C’est une transformation radicale qu’ont constatée les observateurs une fois la zone sécurisée. L’organisation YPG/FDS avait détourné la fonction première d’une église locale pour en faire une base logistique militaire. Selon l’agence Anadolu, dont une équipe a pu filmer les lieux, l’édifice avait été converti en un véritable atelier de fabrication de drones, le tout relié à un réseau de tunnels permettant des déplacements invisibles depuis l’extérieur.
Les éléments retrouvés à l’intérieur confirment le caractère opérationnel du site. Au sous-sol de l’église, les images montrent des drones déjà équipés de bombes et prêts à l’emploi. D’importants stocks de pièces détachées destinées à l’assemblage d’engins volants ainsi que divers dispositifs explosifs y ont également été découverts.

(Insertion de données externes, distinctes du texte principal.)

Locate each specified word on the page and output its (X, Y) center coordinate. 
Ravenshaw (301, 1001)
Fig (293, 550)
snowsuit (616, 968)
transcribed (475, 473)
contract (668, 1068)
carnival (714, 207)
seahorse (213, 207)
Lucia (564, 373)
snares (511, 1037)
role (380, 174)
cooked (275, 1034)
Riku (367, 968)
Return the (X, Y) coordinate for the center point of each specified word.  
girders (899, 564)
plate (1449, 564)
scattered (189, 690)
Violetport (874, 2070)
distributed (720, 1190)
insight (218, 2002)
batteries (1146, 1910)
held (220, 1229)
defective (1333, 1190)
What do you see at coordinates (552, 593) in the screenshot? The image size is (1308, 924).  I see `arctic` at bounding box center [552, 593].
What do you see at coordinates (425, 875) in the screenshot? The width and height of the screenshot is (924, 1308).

Cette prise de contrôle fait suite aux opérations lancées le 16 janvier par les forces syriennes pour déloger les éléments du YPG/FDS à l’ouest de l’Euphrate. Si l’organisation avait initialement accepté de se retirer suite à une médiation, la réalité du terrain a nécessité de nouvelles interventions de l’armée, notamment au-delà de Deir Hafir, où des affrontements ont précédé la libération de ces secteurs.